**Exercise:** Only lines containing the string "progress" belong in the answer; copy all of them from the entries.

======== Material shown ========

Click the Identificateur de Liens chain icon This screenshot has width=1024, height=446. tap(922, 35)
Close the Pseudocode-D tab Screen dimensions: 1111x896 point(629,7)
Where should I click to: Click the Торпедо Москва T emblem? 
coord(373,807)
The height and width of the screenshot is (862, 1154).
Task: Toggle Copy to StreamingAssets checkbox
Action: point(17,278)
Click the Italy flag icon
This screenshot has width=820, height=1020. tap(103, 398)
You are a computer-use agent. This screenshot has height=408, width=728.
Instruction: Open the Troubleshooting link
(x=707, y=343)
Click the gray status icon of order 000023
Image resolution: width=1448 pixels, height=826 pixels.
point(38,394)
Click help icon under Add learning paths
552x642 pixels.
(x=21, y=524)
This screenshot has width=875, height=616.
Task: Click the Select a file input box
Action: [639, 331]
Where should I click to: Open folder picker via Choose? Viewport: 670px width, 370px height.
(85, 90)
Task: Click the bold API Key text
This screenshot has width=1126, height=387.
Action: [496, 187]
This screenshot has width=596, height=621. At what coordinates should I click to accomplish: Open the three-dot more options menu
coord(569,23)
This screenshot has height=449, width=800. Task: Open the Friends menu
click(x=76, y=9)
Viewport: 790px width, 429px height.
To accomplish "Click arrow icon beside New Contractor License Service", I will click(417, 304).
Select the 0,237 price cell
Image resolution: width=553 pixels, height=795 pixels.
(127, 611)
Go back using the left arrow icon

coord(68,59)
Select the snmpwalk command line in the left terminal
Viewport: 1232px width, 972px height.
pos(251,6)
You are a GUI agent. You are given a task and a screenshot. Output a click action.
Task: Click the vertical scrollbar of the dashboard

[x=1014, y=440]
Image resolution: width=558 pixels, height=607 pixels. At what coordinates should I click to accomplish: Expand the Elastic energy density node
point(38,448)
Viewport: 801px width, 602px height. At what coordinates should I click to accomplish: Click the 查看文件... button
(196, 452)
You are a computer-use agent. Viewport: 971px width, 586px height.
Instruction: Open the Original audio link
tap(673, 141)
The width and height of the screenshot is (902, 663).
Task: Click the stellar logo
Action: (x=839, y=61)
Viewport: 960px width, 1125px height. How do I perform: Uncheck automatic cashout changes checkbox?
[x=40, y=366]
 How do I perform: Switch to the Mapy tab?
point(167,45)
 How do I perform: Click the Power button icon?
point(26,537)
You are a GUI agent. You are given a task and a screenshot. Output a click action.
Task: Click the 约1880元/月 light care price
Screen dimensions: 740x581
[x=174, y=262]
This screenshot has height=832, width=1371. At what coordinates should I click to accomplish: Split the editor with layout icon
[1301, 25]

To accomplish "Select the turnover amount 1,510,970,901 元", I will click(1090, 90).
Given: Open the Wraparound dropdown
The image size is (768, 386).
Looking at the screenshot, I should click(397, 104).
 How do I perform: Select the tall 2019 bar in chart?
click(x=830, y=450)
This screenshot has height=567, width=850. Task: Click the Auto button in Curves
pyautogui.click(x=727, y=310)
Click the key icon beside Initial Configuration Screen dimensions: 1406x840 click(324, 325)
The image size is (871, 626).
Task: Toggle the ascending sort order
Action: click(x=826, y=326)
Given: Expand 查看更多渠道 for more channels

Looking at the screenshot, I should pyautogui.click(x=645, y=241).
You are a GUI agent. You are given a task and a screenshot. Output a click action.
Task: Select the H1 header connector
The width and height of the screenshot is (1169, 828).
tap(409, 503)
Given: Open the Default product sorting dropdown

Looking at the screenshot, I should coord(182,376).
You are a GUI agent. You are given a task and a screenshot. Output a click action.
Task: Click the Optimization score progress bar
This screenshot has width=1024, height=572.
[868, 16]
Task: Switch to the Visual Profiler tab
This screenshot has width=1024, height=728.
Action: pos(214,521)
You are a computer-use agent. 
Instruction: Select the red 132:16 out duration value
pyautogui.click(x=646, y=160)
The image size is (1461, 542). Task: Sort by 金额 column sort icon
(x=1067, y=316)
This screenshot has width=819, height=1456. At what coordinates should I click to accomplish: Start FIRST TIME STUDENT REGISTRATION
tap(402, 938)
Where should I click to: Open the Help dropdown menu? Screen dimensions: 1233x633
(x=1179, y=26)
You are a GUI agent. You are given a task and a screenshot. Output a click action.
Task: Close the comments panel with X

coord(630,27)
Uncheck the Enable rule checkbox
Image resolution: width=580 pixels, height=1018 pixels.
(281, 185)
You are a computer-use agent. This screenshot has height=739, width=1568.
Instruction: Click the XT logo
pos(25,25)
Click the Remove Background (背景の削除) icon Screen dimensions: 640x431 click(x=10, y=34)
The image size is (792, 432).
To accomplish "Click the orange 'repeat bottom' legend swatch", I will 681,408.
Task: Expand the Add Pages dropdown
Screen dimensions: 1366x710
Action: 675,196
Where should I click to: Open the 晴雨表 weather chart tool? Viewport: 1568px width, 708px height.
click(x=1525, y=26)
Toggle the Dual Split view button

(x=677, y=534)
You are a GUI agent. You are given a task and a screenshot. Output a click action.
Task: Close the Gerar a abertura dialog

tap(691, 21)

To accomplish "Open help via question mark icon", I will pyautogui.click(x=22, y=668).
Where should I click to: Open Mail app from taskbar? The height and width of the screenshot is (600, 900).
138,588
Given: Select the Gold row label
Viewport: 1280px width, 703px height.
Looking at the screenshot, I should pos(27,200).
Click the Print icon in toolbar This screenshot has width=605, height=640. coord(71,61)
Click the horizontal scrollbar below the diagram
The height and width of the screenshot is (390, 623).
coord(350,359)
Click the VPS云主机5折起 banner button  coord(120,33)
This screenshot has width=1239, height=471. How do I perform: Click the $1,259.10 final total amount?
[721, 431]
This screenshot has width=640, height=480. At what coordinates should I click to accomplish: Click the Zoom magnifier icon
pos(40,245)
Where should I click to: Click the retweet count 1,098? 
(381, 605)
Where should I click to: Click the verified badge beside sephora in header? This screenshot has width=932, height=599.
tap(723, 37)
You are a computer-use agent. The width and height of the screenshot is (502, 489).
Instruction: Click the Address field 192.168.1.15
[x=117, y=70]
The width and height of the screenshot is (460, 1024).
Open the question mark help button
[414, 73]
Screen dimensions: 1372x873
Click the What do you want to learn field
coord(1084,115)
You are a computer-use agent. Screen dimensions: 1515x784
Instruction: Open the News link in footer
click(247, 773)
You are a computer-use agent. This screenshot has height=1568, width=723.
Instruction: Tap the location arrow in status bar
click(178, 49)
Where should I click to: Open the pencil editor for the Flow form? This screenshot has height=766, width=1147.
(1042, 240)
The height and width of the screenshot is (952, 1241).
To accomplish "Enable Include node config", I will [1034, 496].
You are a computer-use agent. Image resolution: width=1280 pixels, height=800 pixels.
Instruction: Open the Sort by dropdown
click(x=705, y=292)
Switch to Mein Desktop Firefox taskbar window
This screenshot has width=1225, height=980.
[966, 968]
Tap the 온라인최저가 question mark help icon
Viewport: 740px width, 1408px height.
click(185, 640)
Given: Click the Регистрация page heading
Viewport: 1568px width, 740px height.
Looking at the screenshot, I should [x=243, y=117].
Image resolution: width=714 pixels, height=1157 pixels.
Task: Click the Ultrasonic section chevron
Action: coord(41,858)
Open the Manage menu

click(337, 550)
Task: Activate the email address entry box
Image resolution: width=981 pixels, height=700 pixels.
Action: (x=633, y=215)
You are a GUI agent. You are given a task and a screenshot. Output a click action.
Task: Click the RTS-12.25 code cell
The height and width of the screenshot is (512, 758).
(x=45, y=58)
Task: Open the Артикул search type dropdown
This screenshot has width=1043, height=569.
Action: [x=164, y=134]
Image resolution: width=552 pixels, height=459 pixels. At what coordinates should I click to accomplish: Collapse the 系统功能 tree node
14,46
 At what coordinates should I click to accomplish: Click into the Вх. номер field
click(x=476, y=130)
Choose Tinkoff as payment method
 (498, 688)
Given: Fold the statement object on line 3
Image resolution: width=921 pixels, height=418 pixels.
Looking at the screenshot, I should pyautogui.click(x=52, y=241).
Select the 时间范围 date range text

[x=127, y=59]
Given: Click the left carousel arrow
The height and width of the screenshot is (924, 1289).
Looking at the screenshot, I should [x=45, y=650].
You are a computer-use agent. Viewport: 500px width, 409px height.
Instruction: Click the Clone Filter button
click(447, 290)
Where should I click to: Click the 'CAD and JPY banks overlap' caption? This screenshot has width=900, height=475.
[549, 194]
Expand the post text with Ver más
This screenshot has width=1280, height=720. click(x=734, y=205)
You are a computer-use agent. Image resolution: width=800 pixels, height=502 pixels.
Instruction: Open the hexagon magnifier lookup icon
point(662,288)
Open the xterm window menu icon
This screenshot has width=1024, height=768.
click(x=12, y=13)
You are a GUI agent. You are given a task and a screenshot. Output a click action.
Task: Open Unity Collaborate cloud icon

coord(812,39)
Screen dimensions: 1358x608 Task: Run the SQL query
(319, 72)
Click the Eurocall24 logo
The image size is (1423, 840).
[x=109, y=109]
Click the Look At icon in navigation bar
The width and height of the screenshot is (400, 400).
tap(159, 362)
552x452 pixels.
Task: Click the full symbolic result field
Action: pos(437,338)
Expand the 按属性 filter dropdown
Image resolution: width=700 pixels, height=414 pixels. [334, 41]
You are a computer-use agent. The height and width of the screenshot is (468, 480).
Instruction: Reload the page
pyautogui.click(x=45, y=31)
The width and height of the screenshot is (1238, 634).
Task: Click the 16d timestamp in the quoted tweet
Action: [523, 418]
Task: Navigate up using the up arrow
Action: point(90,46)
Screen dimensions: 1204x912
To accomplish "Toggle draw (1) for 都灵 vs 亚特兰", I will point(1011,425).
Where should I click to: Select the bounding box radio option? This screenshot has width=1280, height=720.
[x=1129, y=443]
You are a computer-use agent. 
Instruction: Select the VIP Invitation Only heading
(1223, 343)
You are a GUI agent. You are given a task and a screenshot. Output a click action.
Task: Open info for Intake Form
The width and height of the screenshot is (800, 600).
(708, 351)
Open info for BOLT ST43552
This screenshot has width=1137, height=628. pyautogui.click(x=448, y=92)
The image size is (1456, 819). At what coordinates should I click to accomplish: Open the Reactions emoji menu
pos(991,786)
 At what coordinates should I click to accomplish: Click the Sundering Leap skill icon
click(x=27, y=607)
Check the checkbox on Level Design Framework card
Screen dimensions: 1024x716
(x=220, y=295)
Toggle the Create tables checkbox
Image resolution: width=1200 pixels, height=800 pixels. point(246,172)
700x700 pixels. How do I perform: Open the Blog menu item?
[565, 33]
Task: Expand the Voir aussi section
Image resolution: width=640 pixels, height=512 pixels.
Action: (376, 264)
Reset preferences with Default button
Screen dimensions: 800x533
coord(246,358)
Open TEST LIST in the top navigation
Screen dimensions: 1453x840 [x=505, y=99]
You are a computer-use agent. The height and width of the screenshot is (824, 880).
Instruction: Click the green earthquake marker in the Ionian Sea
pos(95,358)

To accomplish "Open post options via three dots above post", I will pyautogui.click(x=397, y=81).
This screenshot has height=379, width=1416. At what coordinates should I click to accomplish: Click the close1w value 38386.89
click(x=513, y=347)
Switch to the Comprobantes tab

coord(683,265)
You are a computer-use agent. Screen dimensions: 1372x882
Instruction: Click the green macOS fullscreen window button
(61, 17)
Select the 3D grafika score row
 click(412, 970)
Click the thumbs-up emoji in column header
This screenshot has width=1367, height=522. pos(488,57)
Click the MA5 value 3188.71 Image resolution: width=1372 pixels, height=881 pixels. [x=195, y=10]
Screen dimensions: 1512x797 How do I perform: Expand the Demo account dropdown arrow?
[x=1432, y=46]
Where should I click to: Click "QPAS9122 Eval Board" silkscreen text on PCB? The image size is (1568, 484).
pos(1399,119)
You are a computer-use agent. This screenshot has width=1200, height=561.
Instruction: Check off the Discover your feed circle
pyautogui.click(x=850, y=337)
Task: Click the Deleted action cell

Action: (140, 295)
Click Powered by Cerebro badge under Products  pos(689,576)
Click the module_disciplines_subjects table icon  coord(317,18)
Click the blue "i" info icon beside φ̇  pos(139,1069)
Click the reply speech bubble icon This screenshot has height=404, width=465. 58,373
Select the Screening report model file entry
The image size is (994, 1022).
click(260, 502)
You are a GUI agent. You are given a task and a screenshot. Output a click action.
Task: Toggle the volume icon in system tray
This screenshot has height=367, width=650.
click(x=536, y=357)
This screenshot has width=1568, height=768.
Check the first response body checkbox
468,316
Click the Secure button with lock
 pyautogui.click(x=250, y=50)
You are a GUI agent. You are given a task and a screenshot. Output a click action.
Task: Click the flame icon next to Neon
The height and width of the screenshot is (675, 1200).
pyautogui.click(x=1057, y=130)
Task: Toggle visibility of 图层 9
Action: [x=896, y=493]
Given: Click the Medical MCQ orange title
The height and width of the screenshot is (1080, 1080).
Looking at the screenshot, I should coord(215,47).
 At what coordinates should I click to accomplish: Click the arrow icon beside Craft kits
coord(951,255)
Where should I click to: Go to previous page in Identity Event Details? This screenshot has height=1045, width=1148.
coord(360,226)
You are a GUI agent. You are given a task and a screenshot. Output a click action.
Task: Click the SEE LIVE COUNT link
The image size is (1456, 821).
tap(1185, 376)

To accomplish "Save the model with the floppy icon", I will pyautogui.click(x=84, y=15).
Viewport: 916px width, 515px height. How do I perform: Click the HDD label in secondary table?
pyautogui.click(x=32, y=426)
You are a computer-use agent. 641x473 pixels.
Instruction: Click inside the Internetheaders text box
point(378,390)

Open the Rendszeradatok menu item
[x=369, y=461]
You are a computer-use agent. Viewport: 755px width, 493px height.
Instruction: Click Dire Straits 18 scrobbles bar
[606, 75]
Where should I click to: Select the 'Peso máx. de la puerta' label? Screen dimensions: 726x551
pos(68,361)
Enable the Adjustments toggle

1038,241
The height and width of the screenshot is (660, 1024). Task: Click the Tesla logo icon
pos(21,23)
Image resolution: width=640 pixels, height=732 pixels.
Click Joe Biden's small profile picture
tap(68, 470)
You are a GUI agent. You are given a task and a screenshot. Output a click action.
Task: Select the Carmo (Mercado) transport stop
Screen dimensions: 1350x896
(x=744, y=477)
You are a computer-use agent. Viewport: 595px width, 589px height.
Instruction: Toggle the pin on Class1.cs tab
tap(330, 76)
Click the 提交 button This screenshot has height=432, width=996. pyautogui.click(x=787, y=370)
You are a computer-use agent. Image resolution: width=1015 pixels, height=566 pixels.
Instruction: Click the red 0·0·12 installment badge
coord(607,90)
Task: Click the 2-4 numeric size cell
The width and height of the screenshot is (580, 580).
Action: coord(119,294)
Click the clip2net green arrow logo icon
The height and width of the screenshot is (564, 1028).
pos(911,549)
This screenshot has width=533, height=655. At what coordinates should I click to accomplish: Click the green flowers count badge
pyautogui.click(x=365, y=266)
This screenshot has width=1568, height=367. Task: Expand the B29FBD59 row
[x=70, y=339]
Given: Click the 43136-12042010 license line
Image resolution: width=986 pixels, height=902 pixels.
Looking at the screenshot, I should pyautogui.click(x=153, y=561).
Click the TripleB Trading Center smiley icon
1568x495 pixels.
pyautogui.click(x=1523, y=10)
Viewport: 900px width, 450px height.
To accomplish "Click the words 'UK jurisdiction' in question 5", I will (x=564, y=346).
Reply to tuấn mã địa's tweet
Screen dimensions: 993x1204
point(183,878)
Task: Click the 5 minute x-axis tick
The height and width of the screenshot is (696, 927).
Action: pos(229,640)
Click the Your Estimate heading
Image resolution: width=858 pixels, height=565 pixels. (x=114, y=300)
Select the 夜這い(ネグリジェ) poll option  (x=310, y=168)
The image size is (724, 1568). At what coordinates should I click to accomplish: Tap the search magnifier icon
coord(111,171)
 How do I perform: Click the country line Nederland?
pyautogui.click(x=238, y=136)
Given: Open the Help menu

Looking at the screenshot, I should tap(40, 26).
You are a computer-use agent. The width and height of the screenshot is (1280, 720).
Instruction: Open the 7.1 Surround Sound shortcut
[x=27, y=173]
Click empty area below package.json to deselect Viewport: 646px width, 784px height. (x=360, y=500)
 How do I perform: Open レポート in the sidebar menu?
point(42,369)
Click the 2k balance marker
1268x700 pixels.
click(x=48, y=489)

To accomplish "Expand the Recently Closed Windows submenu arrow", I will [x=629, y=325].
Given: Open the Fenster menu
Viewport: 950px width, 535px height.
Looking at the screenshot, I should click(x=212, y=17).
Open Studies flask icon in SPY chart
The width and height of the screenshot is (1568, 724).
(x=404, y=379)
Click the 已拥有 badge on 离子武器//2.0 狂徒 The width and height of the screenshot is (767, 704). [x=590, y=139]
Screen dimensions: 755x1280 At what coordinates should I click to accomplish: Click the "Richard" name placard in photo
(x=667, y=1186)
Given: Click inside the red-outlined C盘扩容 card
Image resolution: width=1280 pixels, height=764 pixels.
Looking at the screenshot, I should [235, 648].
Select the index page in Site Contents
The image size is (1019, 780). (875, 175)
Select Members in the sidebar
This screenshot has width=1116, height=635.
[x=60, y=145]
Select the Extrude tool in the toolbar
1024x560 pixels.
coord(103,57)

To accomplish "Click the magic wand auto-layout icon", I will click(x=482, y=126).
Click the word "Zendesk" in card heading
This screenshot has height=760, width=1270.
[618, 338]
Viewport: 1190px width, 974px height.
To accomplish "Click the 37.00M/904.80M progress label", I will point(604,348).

========

**Result of the task:**
Task: Click the Optimization score progress bar
To accomplish "Click the 37.00M/904.80M progress label", I will point(604,348).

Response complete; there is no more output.